Il résulte des textes officiels russes (2010, 2014, 2020) et de la pratique des exercices que le seuil nucléaire russe a été relevé au regard de ce qu’il était dans les années 1990 et 2000. Pour rappel, le texte doctrinal de 2020 envisage quatre seuils possibles :
(i) la détection d’une attaque de missiles contre le territoire russe (lancement sur alerte) ;
(ii) une attaque nucléaire ou conduite avec d’autres armes de destruction massive contre la Russie ou ses alliés ;
(iii) des attaques conduisant à une paralysie du système de commandement et de contrôle russe ;
(iv) une attaque conventionnelle qui menacerait l’existence même de la Russie. 30
Le conflit doit se terminer en des termes « acceptables » pour la Russie — et non plus « favorables » comme dans les documents précédents.
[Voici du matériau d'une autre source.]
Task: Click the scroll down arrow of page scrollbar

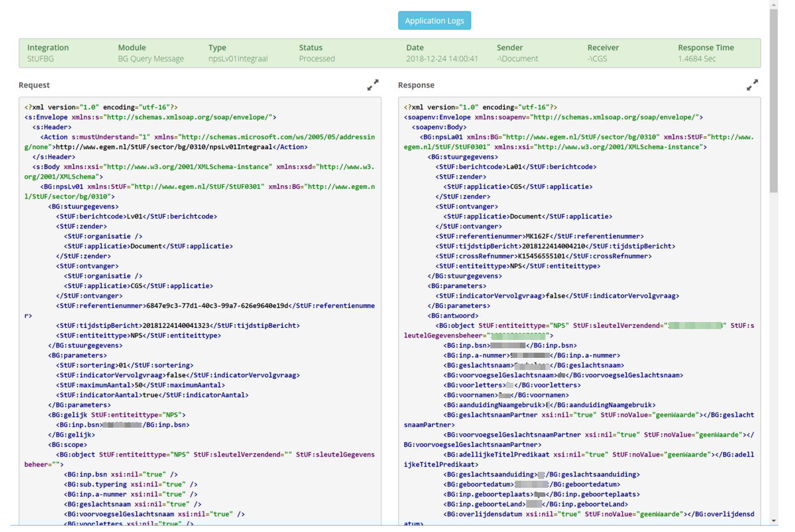Action: [774, 520]
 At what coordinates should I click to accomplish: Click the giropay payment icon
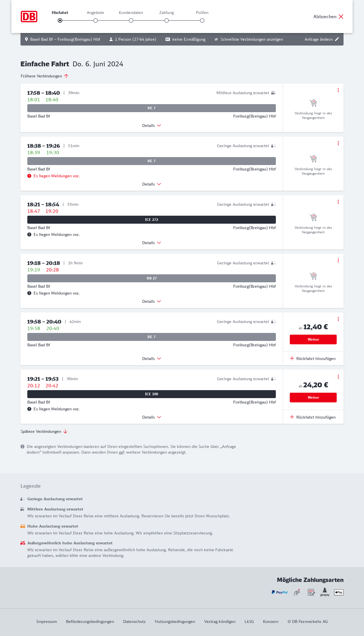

Si les exercices russes de grande ampleur voient le recours à de nombreux moyens duaux, aérobies et balistiques — et s’ils sont fréquemment accompagnés, en parallèle, d’exercices des forces stratégiques —, il ne semble pas exister d’exemple récent de simulation manifeste d’emploi d’armes nucléaires sur le théâtre au cours de ces exercices 31.
Si, en apparence, aucune des quatre situations mentionnées ne semble applicable, actuellement, au conflit en cours, il convient néanmoins de noter que « l’existence de la Russie » pourrait avoir une définition assez large du point de vue de Vladimir Poutine, et que, de surcroît, certaines déclarations occidentales ont pu ajouter à la nervosité de Moscou.
Dans son intervention du 24 février, le président russe semblait ainsi indiquer que la politique occidentale suscitait déjà un risque pour l’existence même de l’État : « Les États-Unis et leurs alliés ont une politique d’endiguement de la Russie, avec des bénéfices géopolitiques manifestes. Pour notre pays, il s’agit par conséquent d’une question de vie ou de mort, qui engage notre avenir historique en tant que nation. Ce n’est pas une exagération ; c’est un fait. C’est une réelle menace non seulement contre nos intérêts mais aussi contre l’existence même de notre État et de sa souveraineté. C’est la ligne rouge dont nous avons parlé à de nombreuses occasions. Ils l’ont franchie. » 32
Trois jours plus tard, Vladimir Poutine reprochait, en outre, aux principaux gouvernements occidentaux, non contents d’infliger des sanctions à la Russie, de « se complaire dans une rhétorique agressive », en foi de quoi il décidait de modifier la posture des forces 33. Cette annonce sans doute délibérément médiatisée s’inscrivait dans un contexte déjà largement nucléarisé, mais n’en a pas moins retenu l’attention du monde entier. Les termes choisis (« régime spécial de combat ») ont donné lieu à de multiples interprétations, mais les explications données ultérieurement par le ministre de la Défense Sergueï Choïgou permettent de privilégier une interprétation plutôt dédramatisante de cette décision. Comme cela avait été fait après le 11 septembre 2001 — défenses anti-aériennes —, il s’agissait d’augmenter significativement le nombre de personnels servant en permanence dans les états-majors de forces stratégiques terrestres et océaniques 34. La confusion qui s’en est suivie à propos d’une éventuelle élévation du degré d’alerte de ces forces semble avoir été causée – délibérément ? – par la tenue d’exercices de ces mêmes forces.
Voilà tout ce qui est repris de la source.